8. Case of Hashmat Ali Chawla applies on all fours on the present case in as much as it has not been pleaded either in the parawise comments or in the order itself that bringing the name of the petitioner on exit control list was in public interest, therefore, in the light of the aforementioned decided case the order becomes completely groundless and as such not sustainable in law. The learned counsel has relied upon a case of Wajid Shams-ul-Hassan vs. Federation of Pakistan reported in PLD 1997 Lahore 617 wherein more or less the same proposition of law had been laid down with the rider that right of a citizen to travel
abroad is a fundamental right guaranteed by Articles 2-A, 4, 9, 15
and 25 of the Constitution of Islamic Republic of Pakistan. Since in
case of Wajid Shamsul Hassan it was found that the impugned order did not contain any reason in support thereof, therefore, it was held to be a arbitrary and malafide order. The third judgment in the line relied
upon by the learned counsel is the case of Saleem Akhter vs. Federation of Pakistan reported in PLD 1999 Karachi 177, this judgment also proceeds on the line of Chawla’s case in as much as their lordships of D.B. has held that no incriminating material against the petitioner was available with the Government tending to show that he was involved in any serious kind of nefarious activities or acting prejudicial to the security and solidarity of the state nor it was pointed out that he was going abroad to hatch any conspiracy against the national interest or his visit to endanger the security or interest or contrary to public interest. It was further held although the power purportedly vested in the Federal government was apparently unfettered and unrestricted yet the same must be exercised fairly, reasonably, justly and in accordance with law and the constitution. Order of the Federal government was accordingly set-aside.
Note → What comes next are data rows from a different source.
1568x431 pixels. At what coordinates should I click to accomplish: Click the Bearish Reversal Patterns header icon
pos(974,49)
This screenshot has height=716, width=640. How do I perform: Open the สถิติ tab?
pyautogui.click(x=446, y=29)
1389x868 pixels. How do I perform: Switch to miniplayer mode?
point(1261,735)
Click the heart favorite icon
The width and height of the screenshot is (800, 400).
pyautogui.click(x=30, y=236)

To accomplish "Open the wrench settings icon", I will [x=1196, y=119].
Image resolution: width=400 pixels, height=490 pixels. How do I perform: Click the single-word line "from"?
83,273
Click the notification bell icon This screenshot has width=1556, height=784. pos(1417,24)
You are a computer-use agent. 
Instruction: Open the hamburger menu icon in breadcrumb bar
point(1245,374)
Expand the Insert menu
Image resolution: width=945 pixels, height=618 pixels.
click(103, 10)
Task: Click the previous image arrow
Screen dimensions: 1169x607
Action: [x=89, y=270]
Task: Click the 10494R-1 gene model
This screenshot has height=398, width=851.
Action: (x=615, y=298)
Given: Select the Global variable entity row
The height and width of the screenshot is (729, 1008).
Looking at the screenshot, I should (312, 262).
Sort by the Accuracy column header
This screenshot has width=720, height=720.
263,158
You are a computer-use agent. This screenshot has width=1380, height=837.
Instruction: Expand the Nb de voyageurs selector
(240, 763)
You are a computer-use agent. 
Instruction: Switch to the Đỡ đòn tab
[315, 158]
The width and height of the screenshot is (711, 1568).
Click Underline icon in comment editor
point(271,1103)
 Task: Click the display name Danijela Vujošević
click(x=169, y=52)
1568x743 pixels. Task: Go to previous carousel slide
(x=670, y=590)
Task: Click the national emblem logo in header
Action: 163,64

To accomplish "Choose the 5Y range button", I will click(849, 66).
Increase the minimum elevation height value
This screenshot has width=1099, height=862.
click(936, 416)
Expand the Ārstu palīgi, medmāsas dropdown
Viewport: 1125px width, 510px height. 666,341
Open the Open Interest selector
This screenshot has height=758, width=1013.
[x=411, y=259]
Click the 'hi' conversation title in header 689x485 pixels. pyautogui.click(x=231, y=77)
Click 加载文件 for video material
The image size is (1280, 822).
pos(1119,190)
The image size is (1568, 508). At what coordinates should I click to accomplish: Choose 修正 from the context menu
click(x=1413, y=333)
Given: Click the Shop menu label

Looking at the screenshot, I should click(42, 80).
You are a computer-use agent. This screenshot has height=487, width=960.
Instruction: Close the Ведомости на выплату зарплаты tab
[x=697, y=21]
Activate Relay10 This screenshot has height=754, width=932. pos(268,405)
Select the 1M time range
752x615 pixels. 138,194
9. In view of the aforementioned legal position, as stated above the Federal Government through its Ministry of Interior has merely acted as rubber stamp to the direction of the intelligence agencies and despite giving chance to them no incriminating material of any sort was produced or alleged against the petitioner, therefore, we declare that the memorandum dated 19.06.2004 based on the recommendation dated 17.06.2004 is absolutely void ab-initio, and without lawful authority. The petition is accordingly allowed in the terms of its prayer and henceforth petitioner would be at liberty to travel abroad for any lawful purpose on valid traveling documents.
These are our detailed reasons for the short order dated 30.04.2009.